What is being asked — Extract every line of the listing below verbatim, leaving out the pictures.
>>>
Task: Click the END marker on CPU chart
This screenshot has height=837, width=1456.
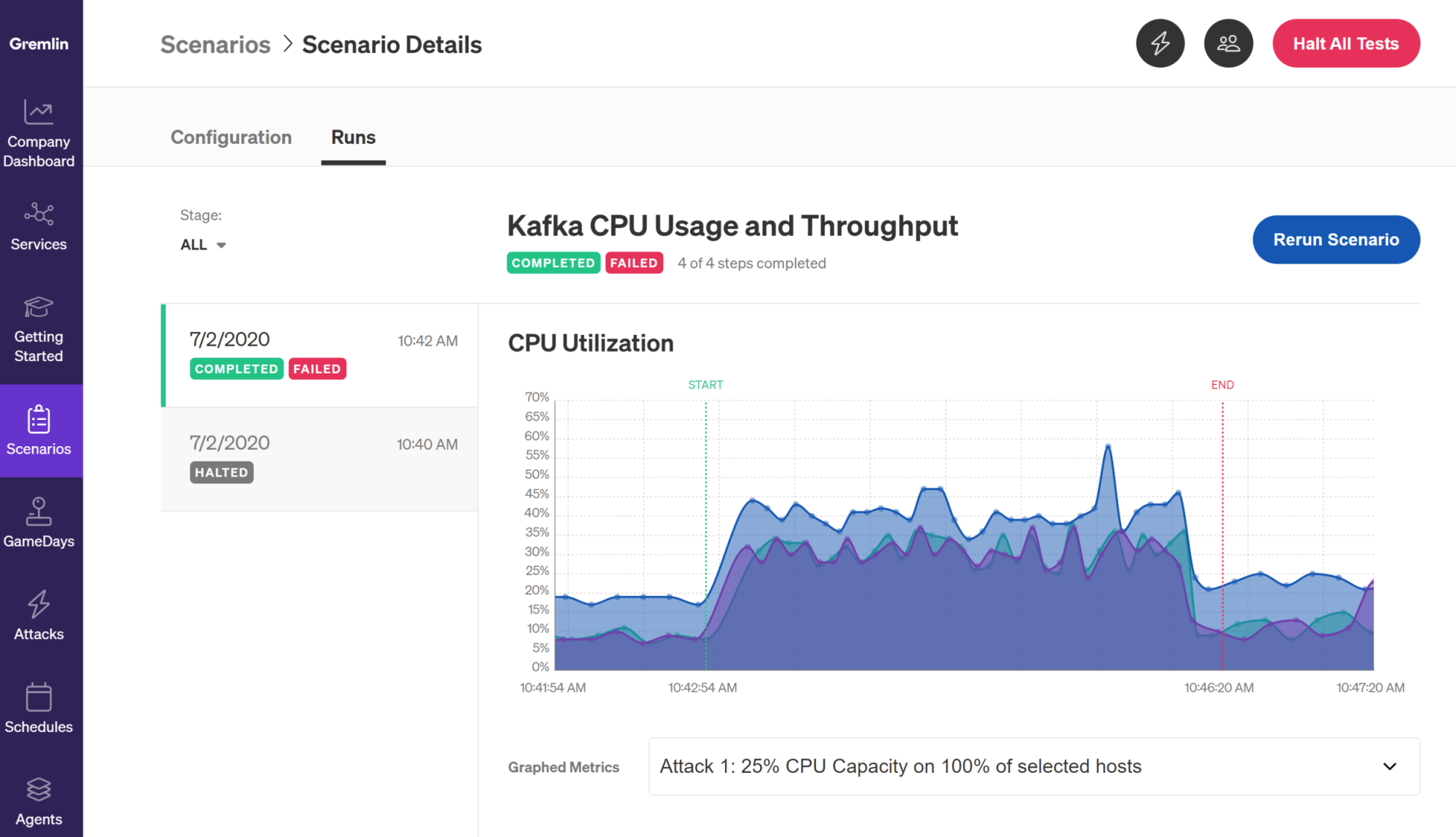Action: tap(1222, 385)
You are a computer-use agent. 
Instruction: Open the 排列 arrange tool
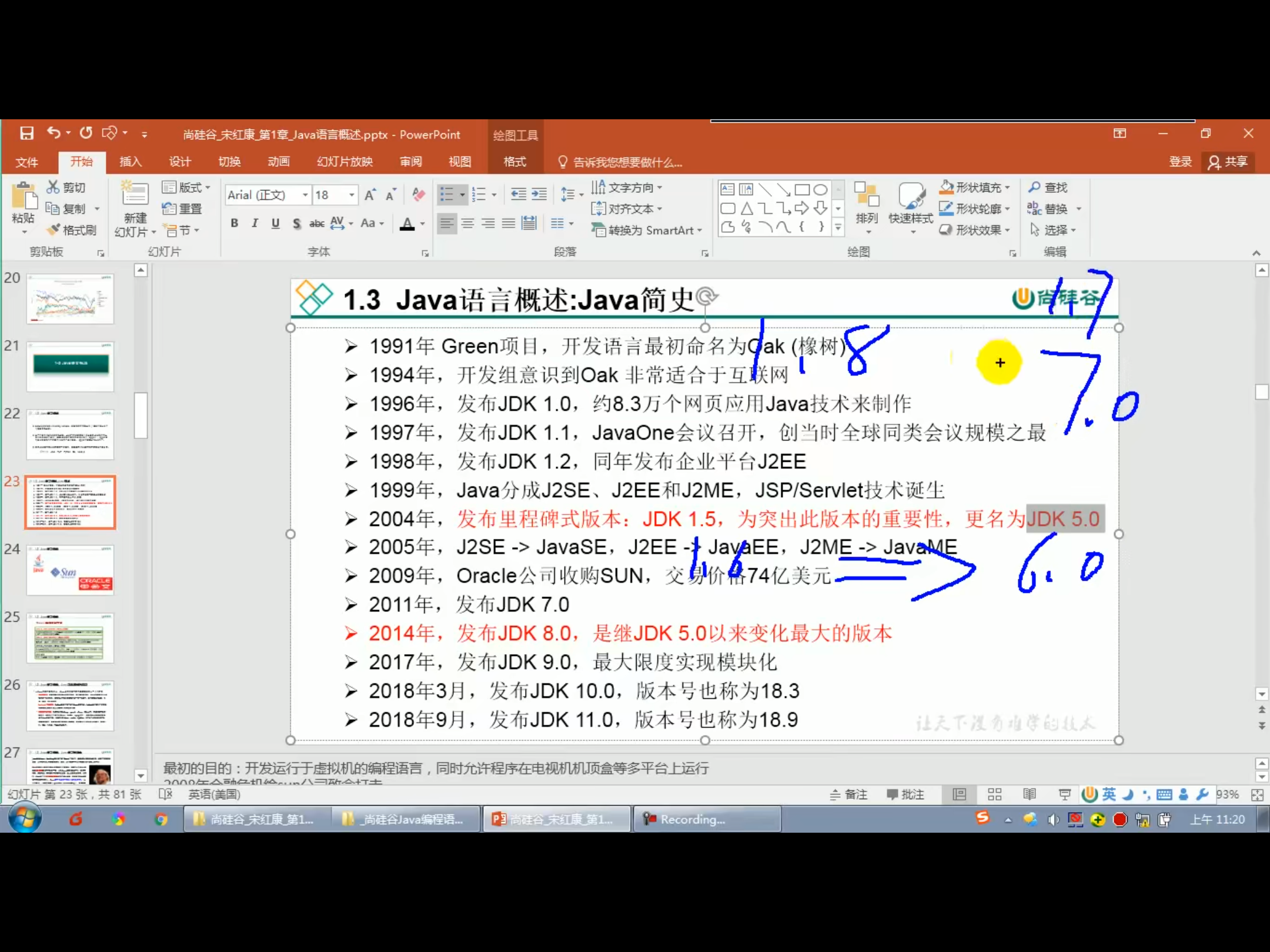866,206
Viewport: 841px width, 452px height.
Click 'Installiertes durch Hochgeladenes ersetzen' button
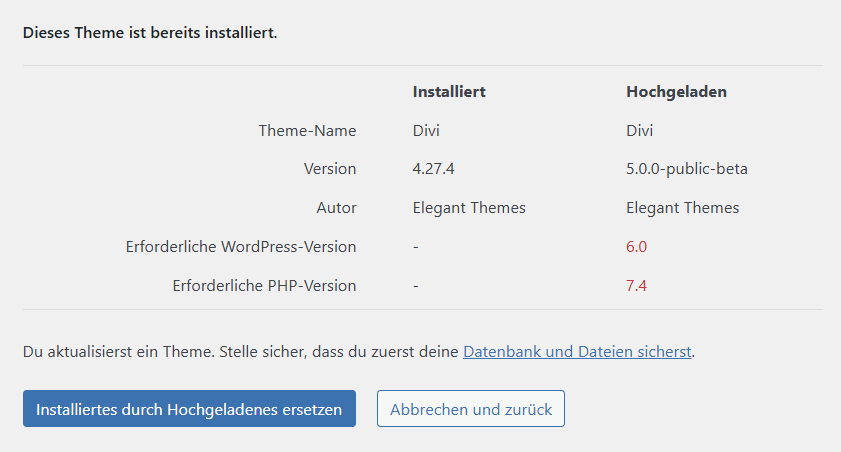click(189, 409)
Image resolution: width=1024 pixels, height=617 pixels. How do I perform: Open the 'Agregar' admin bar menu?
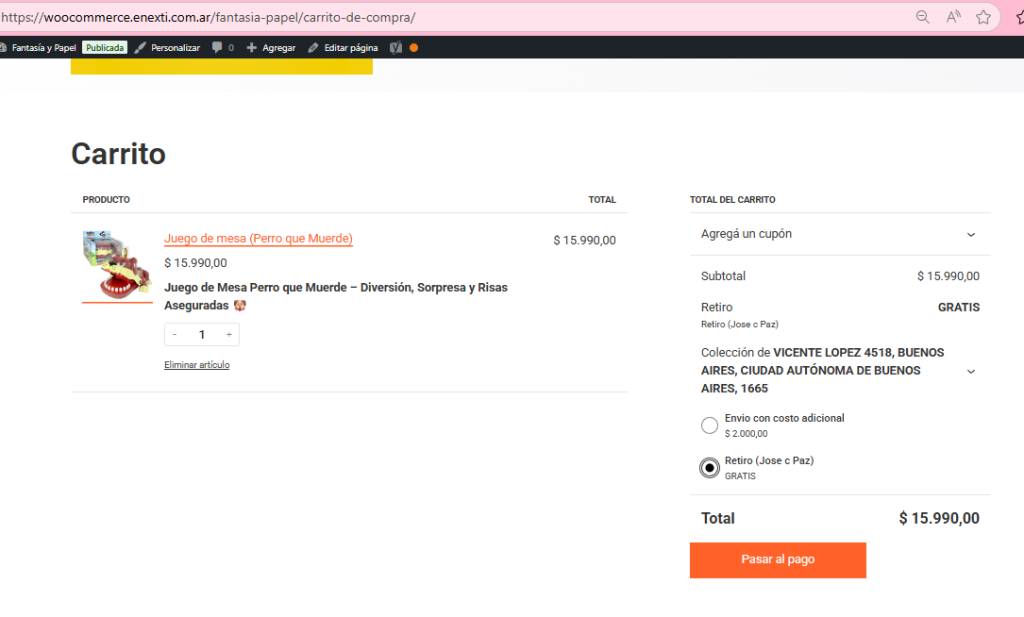click(x=271, y=47)
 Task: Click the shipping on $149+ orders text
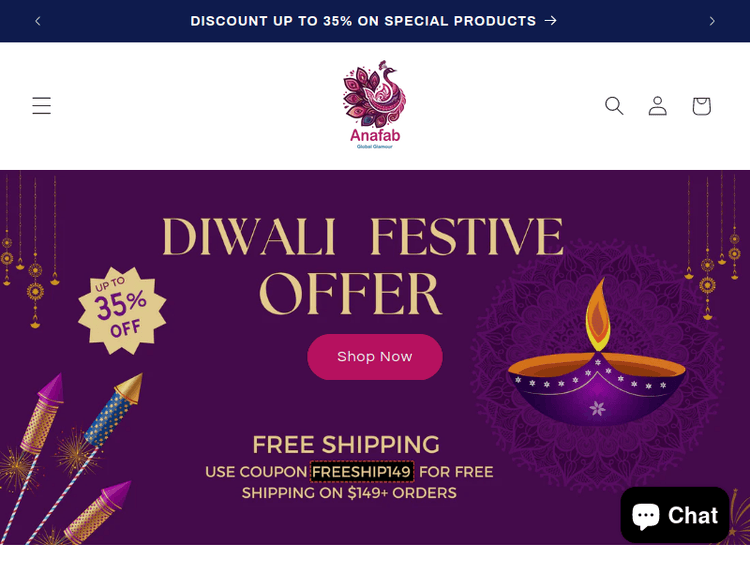click(349, 493)
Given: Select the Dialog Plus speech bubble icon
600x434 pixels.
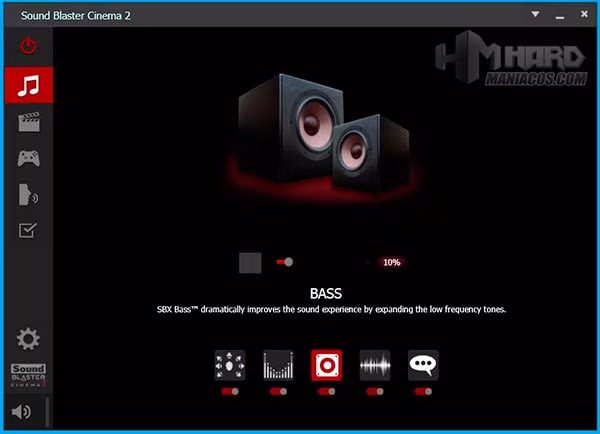Looking at the screenshot, I should click(x=423, y=365).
<<<
Task result —
Task: Click the END marker on CPU chart
This screenshot has height=837, width=1456.
Action: tap(1222, 385)
You are a computer-use agent. 
Instruction: Open the 排列 arrange tool
866,206
Viewport: 841px width, 452px height.
Click 'Installiertes durch Hochgeladenes ersetzen' button
click(189, 409)
Image resolution: width=1024 pixels, height=617 pixels. How do I perform: Open the 'Agregar' admin bar menu?
click(x=271, y=47)
 Task: Click the shipping on $149+ orders text
click(349, 493)
Given: Select the Dialog Plus speech bubble icon
600x434 pixels.
Looking at the screenshot, I should click(x=423, y=365).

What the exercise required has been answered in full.